Des soldats des forces pro-GNA progressant dans le quartier al-Dollar, dans le centre de Syrte. Les combats se déroulent actuellement dans un secteur situé entre ce quartier et le centre de conférence de Ouagadougou, quartier général de l’EI dans la ville. Centre des médias des forces pro-GNA/HO/AFP
Les forces progouvernementales progressaient hier dans le centre de Syrte, principal fief du groupe État islamique (EI) en Libye, resserrant davantage l'étau autour des jihadistes. Profitant du chaos dans le pays depuis la chute du régime de Mouammar Kadhafi, en 2011, l'EI s'était implanté à Syrte et s'en était emparé en juin 2015. Deux gouvernements se disputent le pouvoir en Libye, livrée aux milices : le gouvernement d'union nationale (GNA) – installé à Tripoli et reconnu par la communauté internationale – et un cabinet parallèle basé dans l'Est.

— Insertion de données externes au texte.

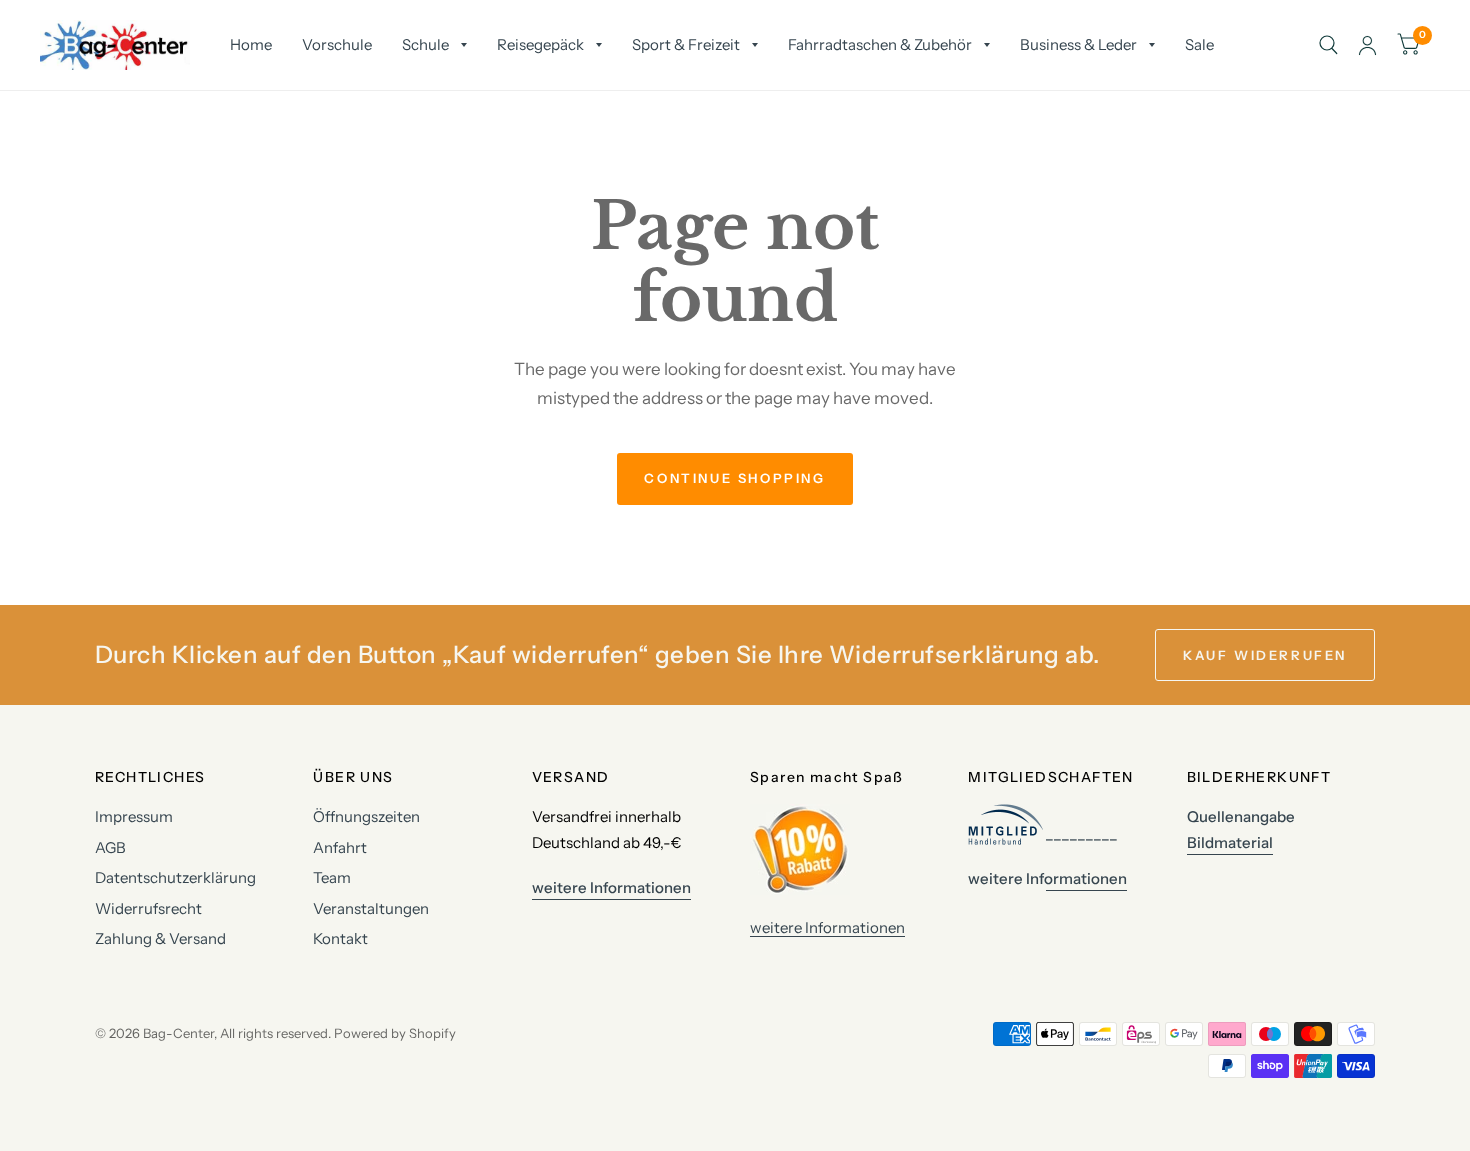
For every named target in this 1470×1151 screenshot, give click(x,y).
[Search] (1328, 45)
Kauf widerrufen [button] (1265, 655)
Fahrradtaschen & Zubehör (880, 44)
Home (251, 44)
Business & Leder (1078, 44)
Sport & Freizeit (686, 44)
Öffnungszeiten (366, 816)
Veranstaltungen (371, 908)
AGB (110, 847)
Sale (1199, 44)
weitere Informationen (827, 927)
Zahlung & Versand (160, 938)
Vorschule (337, 44)
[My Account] (1367, 45)
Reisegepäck (540, 44)
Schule (425, 44)
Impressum (134, 816)
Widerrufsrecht (148, 908)
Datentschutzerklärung (175, 877)
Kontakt (340, 938)
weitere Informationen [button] (611, 887)
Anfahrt (340, 847)
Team (332, 877)
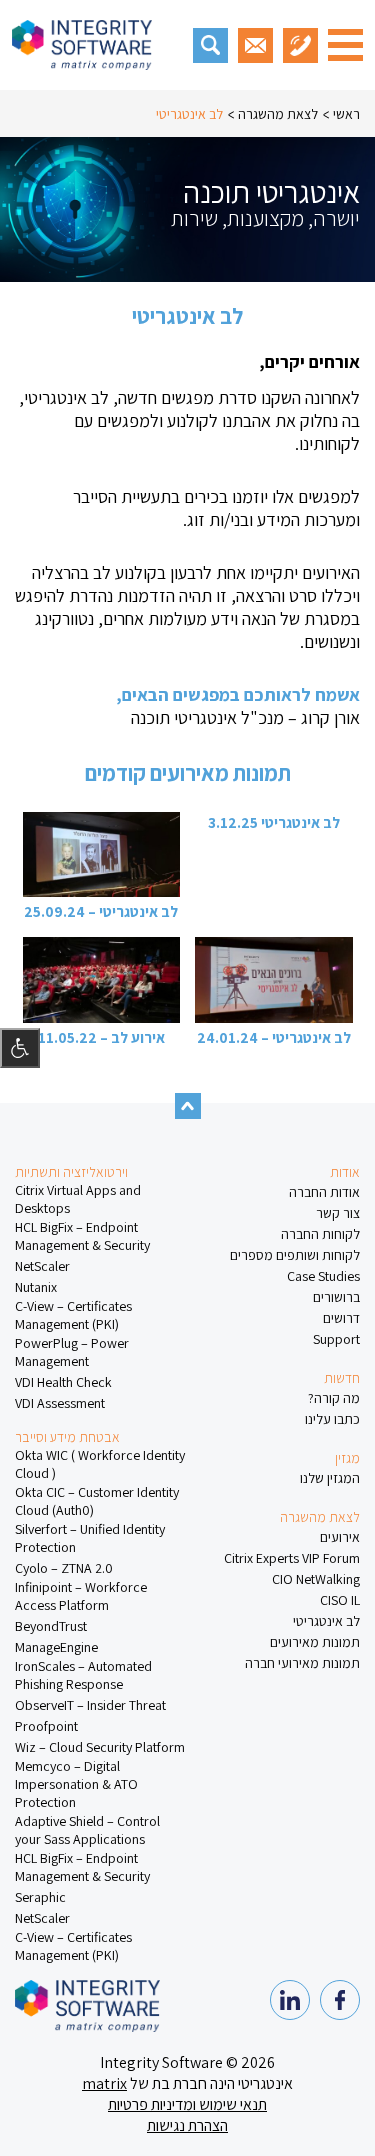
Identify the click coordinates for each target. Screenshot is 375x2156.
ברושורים (336, 1297)
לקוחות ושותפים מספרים (295, 1255)
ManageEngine (56, 1647)
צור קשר (338, 1213)
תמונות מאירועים (315, 1642)
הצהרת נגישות (187, 2125)
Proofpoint (46, 1726)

Lundi, « les forces pro-GNA ont pris le contrôle total du quartier al-Dollar dans le centre de Syrte », ont indiqué hier les forces pro-GNA, faisant état de 5 morts dans leurs rangs. Les combats se déroulaient hier dans un secteur situé entre le quartier al-Dollar et le centre de conférence de Ouagadougou, quartier général de l'EI à Syrte, ont-elles ajouté. Lundi également, les avions de combat américains avaient mené de premiers raids contre des positions de l'EI à Syrte, à la demande du GNA dont les forces peinent à reconquérir le bastion jihadiste. Un responsable américain à la Défense, s'exprimant sous le couvert de l'anonymat, a déclaré que l'armée US a mené de nouvelles frappes hier, portant à « environ sept » leur nombre depuis lundi. « Des raids des avions de chasse de l'appui international à l'opération (du GNA) ont détruit une plateforme de lance-roquettes de l'EI et un bulldozer », ont indiqué de leur côté les forces pro-GNA, sans citer explicitement les États-Unis.
Les États-Unis, qui frappent l'EI en Irak et en Syrie depuis 2014, ont maintes fois affirmé leur volonté de « détruire » ce groupe responsable d'atrocités dans les zones sous son contrôle et d'attentats meurtriers, notamment en Occident. Hier, le président Barack Obama a jugé que les frappes américaines relevaient de la « sécurité nationale » de son pays et de ses alliés européens. Les forces pro-GNA « ont besoin d'appui aérien car même si elles disposent d'une force aérienne, elle n'est pas comparable au soutien que peuvent leur fournir les États-Unis (...), montrer que l'on a un soutien externe, ça compte en Libye », assure Mattia Toaldo, du groupe de réflexion European Council on Foreign Relations.
Sans critiquer directement les frappes américaines, le ministère russe des Affaires étrangères a appelé à agir « en stricte conformité avec le droit international ». De son côté, le ministre italien des Affaires étrangères Paolo Gentiloni a indiqué que Rome était disposé à fournir au GNA son assistance, « en particulier sur le plan humanitaire et sanitaire ».
Sarraj au QG de l'offensive
À la faveur d'une offensive lancée le 12 mai pour reprendre Syrte, les forces du GNA sont entrées le 9 juin dans la cité et assiègent depuis les jihadistes. Elles ont toutefois été ralenties par les contre-attaques de l'EI. En près de trois mois, plus de 300 membres des pro-GNA ont été tués et 1 500 blessés, selon des sources médicales à Misrata, siège du commandement de l'offensive pour la reprise de Syrte. C'est là que le chef du GNA, Fayez el-Sarraj, a promis, lundi soir, de « mettre tous les moyens à la disposition » des forces anti-EI à Syrte.
Les États-Unis ont indiqué que les raids contre l'EI à Syrte se poursuivraient, mais M. Sarraj a souligné qu'ils seraient « limités dans le temps » et « ne dépasseraient pas Syrte et sa banlieue ». M. Sarraj, en admettant avoir demandé l'aide américaine, a néanmoins souligné « qu'il n'y aura aucune présence étrangère sur le sol Libyen ». La Maison-Blanche a confirmé que cette aide « se limitera aux frappes et au partage de renseignements ».
Parallèlement à ces événements, 15 membres des forces loyales aux autorités libyennes non reconnues par la communauté internationale ont été tués, hier soir, dans un attentat-suicide à Benghazi, dans l'Est de la Libye, ont rapporté des sources militaires. Selon l'une de ces sources, l'attentat a été revendiqué par « le Conseil de la Choura des révolutionnaires », une coalition de milices islamistes dont fait partie Ansar al-Charia, un groupe proche d'el-Qaëda.